China will attract strong foreign investment in the coming years as the underlying economy is sound and the returns attractive. The Chinese Government is not hovering at the edge of each burgeoning sector ready to nationalise commercial successes, but it is ready to marginalise what it perceives as companies operating beyond the state’s social controls. These risks can be quantified, and there are grounds for confidence that the government can balance social control with a level of freedom that market operators require. But foreign investors must not ignore the need for social and political due diligence alongside financial and corporate due diligence.
*David Mahon is the Executive Chairman of Beijing-based Mahon China Investment Management Limited, which was founded in 1985. This article was first published here and is reposted with permission.
23 Comments
zing,
Isn't it wonderful to have the freedom of expression you have here? Not that we are perfect, very far from it and there are areas in which our right to free speech is under threat. However, belonging to the Free Speech Coalition is not going to see me arrested.

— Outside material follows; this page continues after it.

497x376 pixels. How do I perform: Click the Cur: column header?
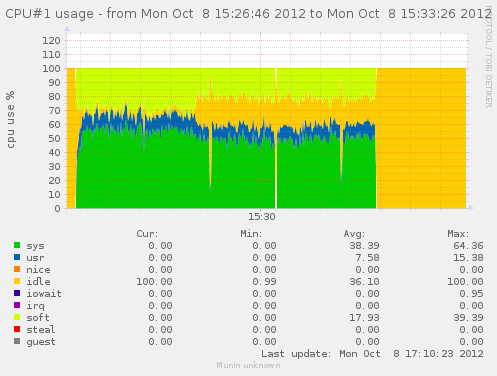[147, 234]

China has the right to govern itself as it wishes, but I far prefer our very imperfect democracy.
Competency as one of the most significant factors for my vote. However not quite as important as morality; so along with increasing productivity which is the only way NZ will become wealthier I'm concerned about the treatment of those who are severely mentally or physically ill. And above both economic competence and kindness I'm most concerned about accessing the information needed to make judgements about those two factors. Along with my daily newspaper and various news outlets both on TV and online I read Interest.co.nz looking for challenging opinions.
I first met David Mahon in Beijing in 2008. Ever since then, when one of his newsletters arrives in my Inbox it is always immediately opened. For Westerners, trying to understand China is very challenging. My Chinese friends tell me it is also challenging for them. As one part of trying to put the big picture together, I always find David's insights to be valuable.